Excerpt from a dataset
»»

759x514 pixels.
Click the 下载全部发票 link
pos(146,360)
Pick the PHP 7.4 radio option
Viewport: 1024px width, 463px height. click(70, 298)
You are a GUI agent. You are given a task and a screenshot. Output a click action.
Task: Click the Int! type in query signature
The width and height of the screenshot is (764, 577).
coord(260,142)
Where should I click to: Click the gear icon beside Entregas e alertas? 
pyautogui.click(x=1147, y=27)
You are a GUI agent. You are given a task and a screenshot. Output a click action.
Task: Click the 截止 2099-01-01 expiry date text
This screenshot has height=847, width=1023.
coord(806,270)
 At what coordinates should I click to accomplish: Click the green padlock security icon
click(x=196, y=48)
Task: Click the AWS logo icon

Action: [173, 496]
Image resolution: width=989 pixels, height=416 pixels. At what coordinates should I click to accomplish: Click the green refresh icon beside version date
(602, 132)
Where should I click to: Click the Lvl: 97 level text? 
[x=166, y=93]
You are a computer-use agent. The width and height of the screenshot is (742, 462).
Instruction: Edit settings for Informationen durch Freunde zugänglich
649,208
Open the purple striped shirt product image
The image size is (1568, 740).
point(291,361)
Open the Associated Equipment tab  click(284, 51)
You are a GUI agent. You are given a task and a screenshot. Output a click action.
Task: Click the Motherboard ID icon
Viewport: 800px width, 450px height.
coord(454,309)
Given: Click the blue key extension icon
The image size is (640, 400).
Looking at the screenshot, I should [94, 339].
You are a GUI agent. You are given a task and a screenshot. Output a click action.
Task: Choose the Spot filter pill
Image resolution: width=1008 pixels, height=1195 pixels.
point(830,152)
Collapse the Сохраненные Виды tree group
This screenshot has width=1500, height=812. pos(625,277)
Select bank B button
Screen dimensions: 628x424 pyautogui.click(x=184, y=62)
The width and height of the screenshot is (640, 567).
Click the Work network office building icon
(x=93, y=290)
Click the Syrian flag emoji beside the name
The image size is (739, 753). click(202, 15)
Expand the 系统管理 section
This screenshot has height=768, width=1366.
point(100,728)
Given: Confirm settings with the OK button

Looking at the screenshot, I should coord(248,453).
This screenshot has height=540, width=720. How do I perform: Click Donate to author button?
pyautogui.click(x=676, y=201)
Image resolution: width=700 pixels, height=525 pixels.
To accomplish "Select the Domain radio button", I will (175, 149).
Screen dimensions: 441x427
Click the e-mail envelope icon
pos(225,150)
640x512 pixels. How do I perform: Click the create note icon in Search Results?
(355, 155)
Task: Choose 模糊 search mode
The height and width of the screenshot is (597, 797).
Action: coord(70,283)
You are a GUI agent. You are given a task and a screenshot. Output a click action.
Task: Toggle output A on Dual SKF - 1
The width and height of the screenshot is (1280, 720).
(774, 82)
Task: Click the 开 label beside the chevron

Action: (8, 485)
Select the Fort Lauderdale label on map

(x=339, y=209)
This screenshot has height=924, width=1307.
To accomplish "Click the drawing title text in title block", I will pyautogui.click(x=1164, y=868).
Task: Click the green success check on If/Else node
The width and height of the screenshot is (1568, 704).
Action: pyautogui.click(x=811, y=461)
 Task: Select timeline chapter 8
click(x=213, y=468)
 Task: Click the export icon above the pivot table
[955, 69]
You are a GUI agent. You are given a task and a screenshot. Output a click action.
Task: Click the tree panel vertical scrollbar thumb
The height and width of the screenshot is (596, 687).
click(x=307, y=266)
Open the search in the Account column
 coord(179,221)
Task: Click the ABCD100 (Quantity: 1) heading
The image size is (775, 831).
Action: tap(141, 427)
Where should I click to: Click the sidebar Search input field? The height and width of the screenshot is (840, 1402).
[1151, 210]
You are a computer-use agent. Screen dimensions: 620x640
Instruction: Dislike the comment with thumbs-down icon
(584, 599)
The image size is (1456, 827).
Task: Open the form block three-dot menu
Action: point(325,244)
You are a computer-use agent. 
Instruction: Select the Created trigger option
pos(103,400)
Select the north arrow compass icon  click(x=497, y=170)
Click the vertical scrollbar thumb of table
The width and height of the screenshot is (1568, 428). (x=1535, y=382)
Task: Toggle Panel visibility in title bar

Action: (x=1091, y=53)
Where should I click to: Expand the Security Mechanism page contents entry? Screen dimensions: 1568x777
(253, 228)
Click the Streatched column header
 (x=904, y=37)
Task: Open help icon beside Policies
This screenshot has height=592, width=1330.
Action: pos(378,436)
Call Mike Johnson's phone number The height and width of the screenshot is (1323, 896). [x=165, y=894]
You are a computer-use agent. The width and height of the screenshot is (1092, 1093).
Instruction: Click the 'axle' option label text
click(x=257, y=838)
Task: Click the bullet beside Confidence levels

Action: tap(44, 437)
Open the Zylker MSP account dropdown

««

● Written instruction: Please write out everything from the line containing "Task: Open help icon beside Policies" down to the end of the items, replacing "bullet" with "checkbox" and keeping the rest unchanged. Give only those lines.

● Result below:
Task: Open help icon beside Policies
This screenshot has height=592, width=1330.
Action: pos(378,436)
Call Mike Johnson's phone number The height and width of the screenshot is (1323, 896). [x=165, y=894]
You are a computer-use agent. The width and height of the screenshot is (1092, 1093).
Instruction: Click the 'axle' option label text
click(x=257, y=838)
Task: Click the checkbox beside Confidence levels

Action: tap(44, 437)
Open the Zylker MSP account dropdown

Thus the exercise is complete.